• **Text section**:

********************

[Rspamd-Users] rspamd with clamav and clamav-unofficial-sigs from Sanesecurity

G.W. Haywood rspamd at jubileegroup.co.uk
Thu Nov 25 10:22:38 UTC 2021


Hi there,

On Thu, 25 Nov 2021, Andreas Wass - Glas Gasperlmair wrote:

> some experiences with rspamd, clamav and additional clamav-unofficial-sigs 
> from Sanesecurity?
>
> Anything to configure additional, or does it work straight away after 
> installation?
>
> I'm thinking about following section in 
> /etc/clamav-unofficial-sigs/master.conf
> # Set path to clamd.pid file (see clamd.conf for path location).
> clamd_pid="/var/run/clamav/clamd.pid"
>
> On my Debian 11 Bullseye there is no clamd.pid

First of all ClamAV is a suite of tools which you can use in a number
of ways.  Since we're talking about spam control here I'll limit this
to use with mail systems.  Generally in mail systems which use ClamAV
the scanning process runs as a daemon, and another daemon hands to it
the data which will be scanned.  The scanning daemon is called clamd.

********************

• **What the exercise asks**: Copy the mailing list post from "First of all" up to and including "is called clamd.", substituting "email servers" for "mail systems". The lines are not needed for this.

• **Material provided**:
********************

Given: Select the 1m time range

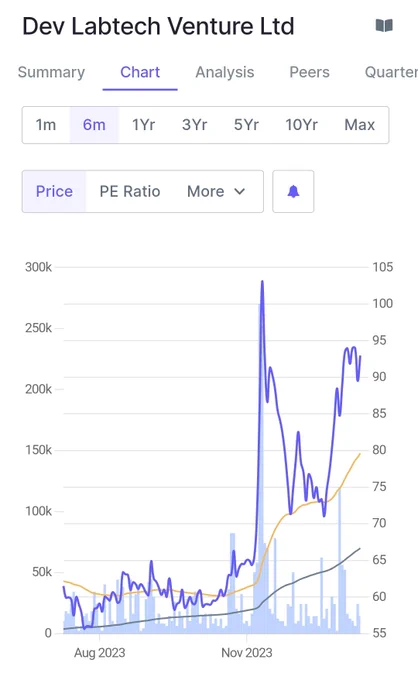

********************

• **Task output**:
First of all ClamAV is a suite of tools which you can use in a number
of ways.  Since we're talking about spam control here I'll limit this
to use with email servers.  Generally in email servers which use ClamAV
the scanning process runs as a daemon, and another daemon hands to it
the data which will be scanned.  The scanning daemon is called clamd.